Aim of the task:
Start with the line that holds "Viewport: 750px width, 403px height.". Please copy it and each remaining line below exactly, leaving pictures out.
————————
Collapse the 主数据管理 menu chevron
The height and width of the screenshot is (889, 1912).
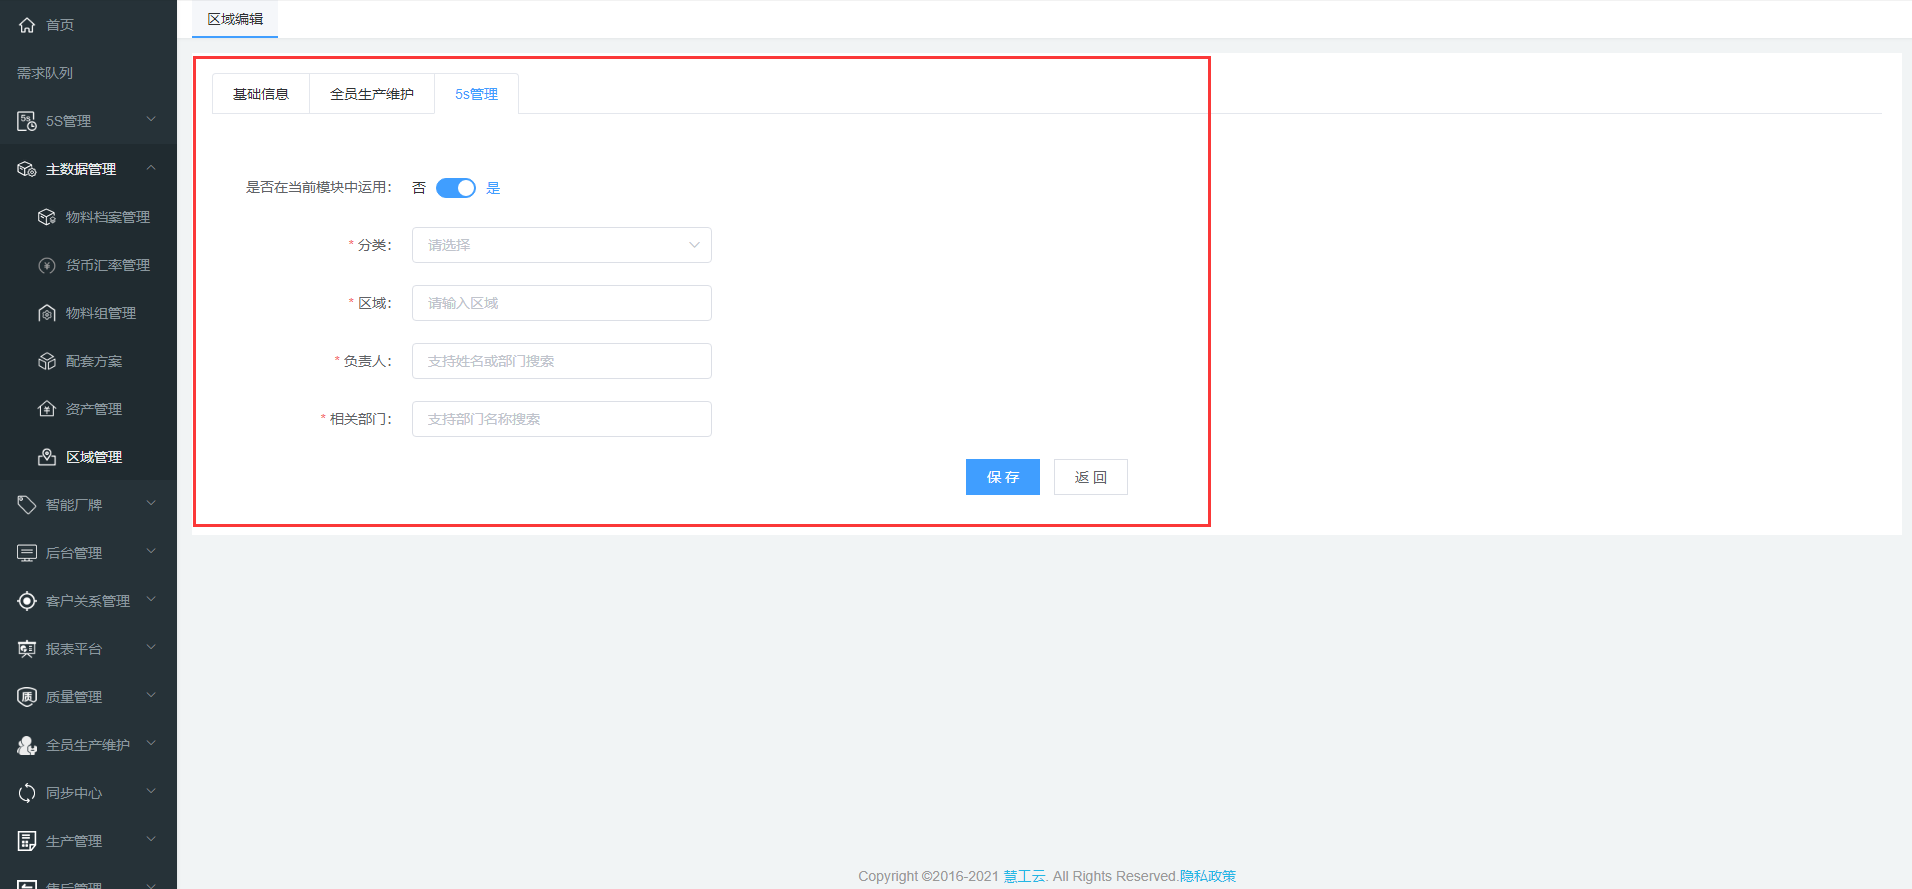point(151,168)
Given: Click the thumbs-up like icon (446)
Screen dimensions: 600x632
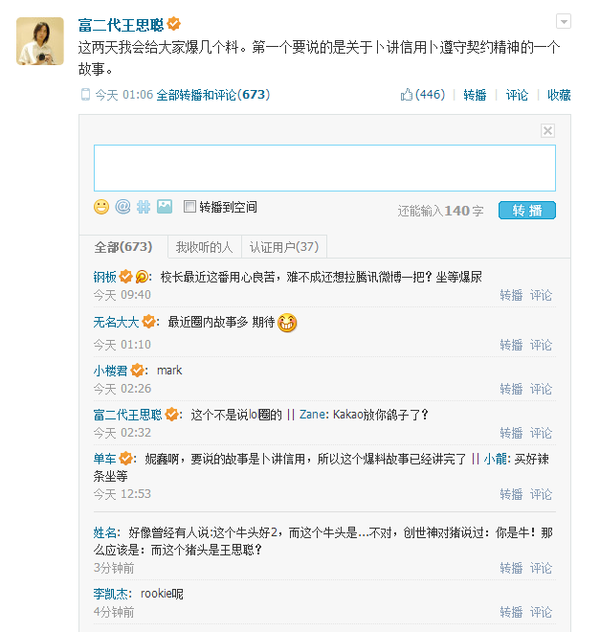Looking at the screenshot, I should pyautogui.click(x=407, y=95).
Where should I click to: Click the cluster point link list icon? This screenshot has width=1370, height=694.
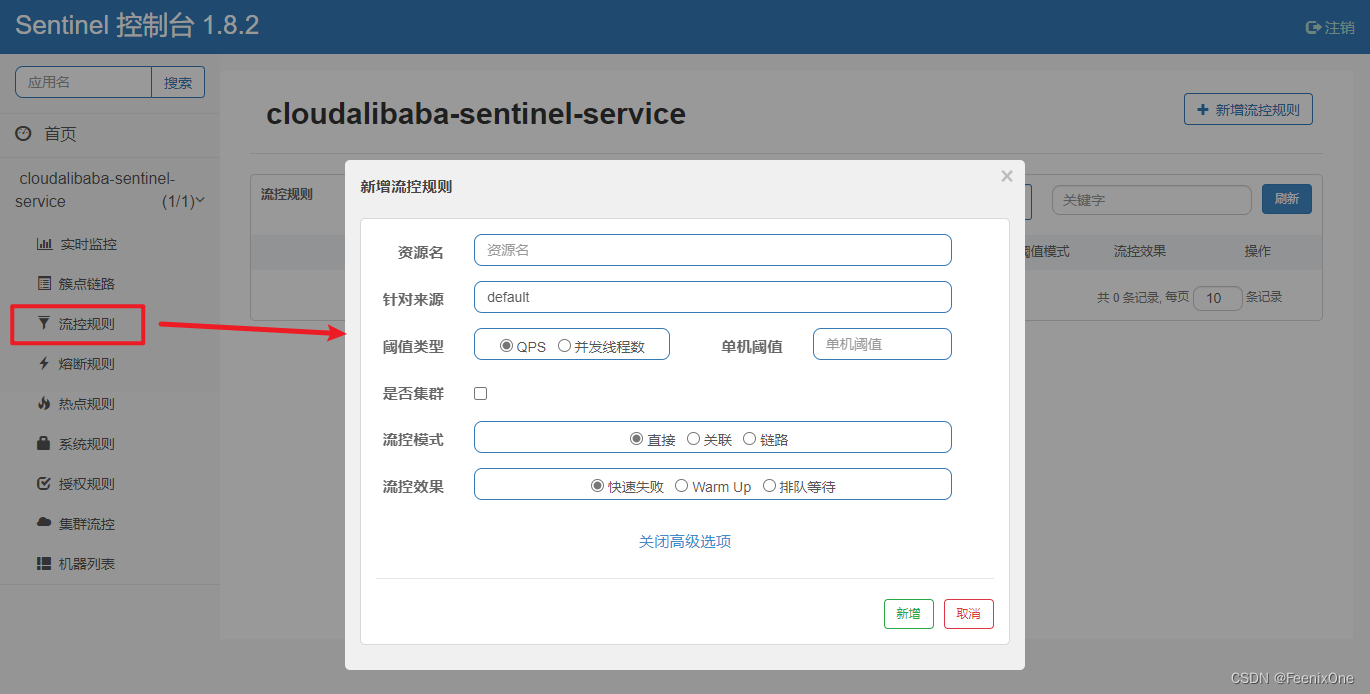[x=44, y=284]
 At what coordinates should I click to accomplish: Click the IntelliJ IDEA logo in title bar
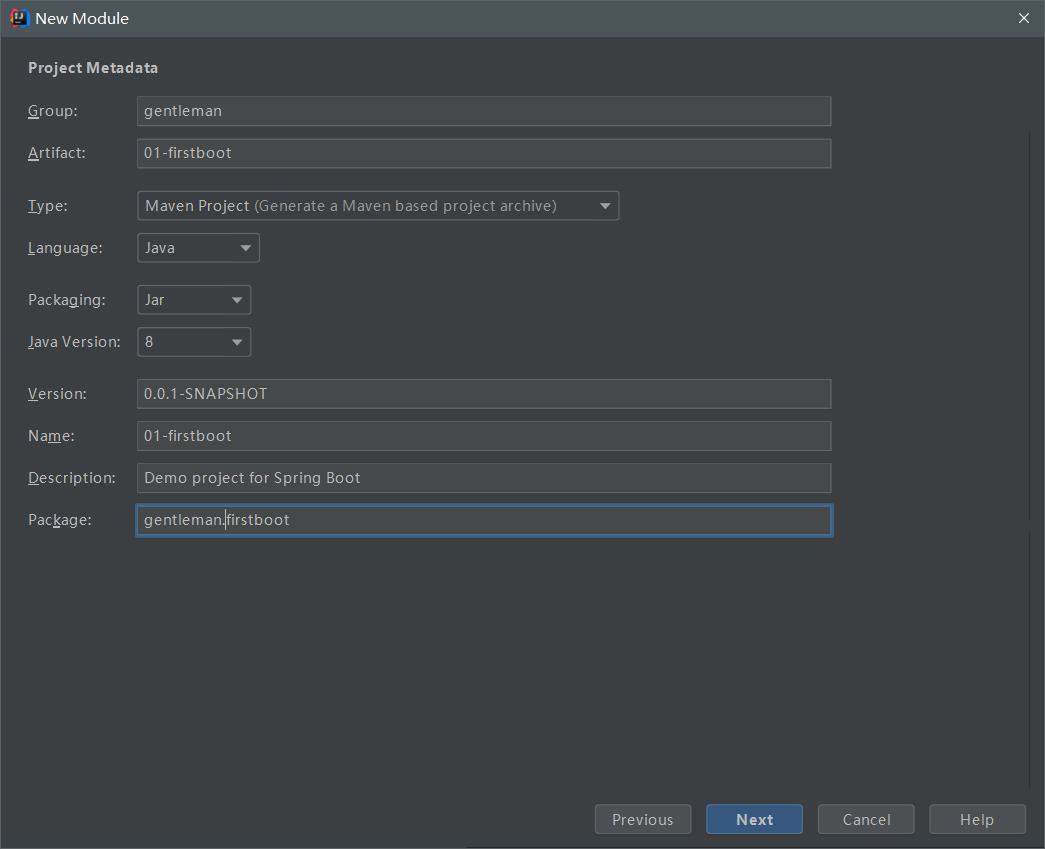(x=19, y=18)
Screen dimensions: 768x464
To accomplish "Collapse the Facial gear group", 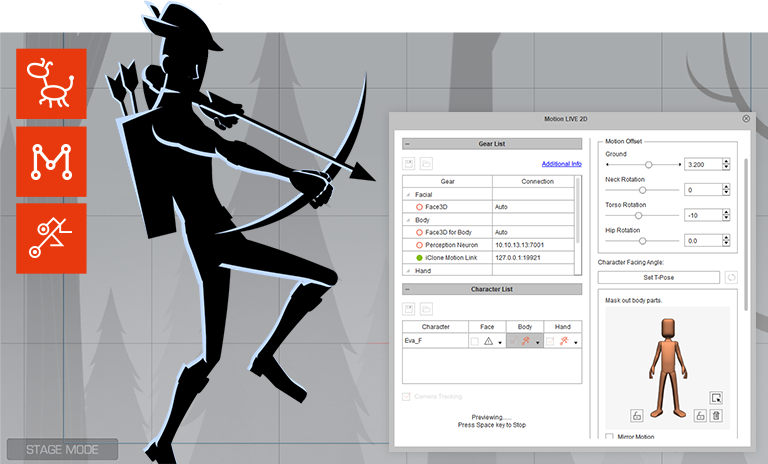I will click(407, 194).
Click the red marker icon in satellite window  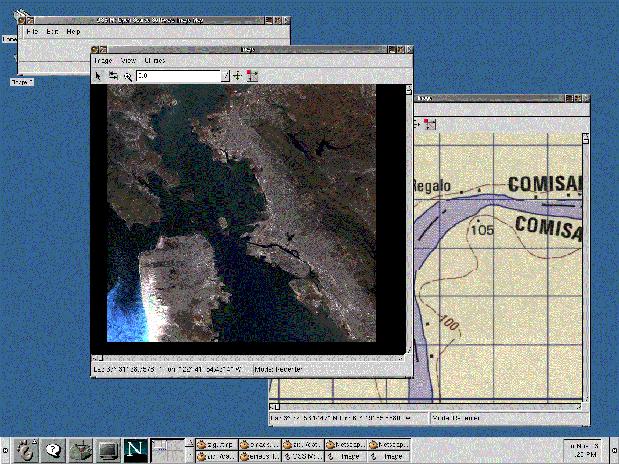coord(251,76)
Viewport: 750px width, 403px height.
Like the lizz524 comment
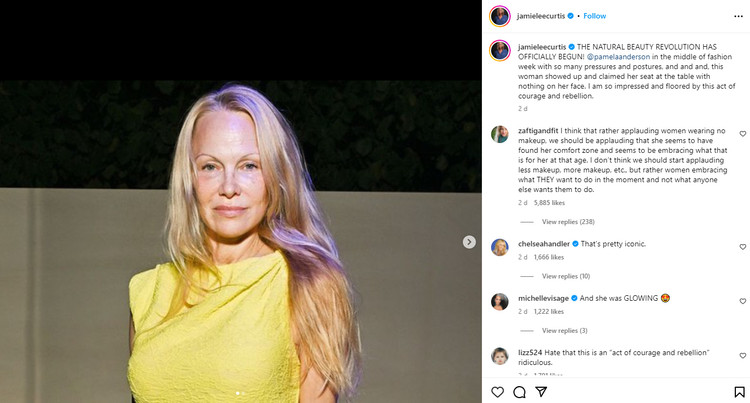pyautogui.click(x=742, y=356)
————————
Output of the exercise:
Viewport: 750px width, 403px height.
Like the lizz524 comment
pyautogui.click(x=742, y=356)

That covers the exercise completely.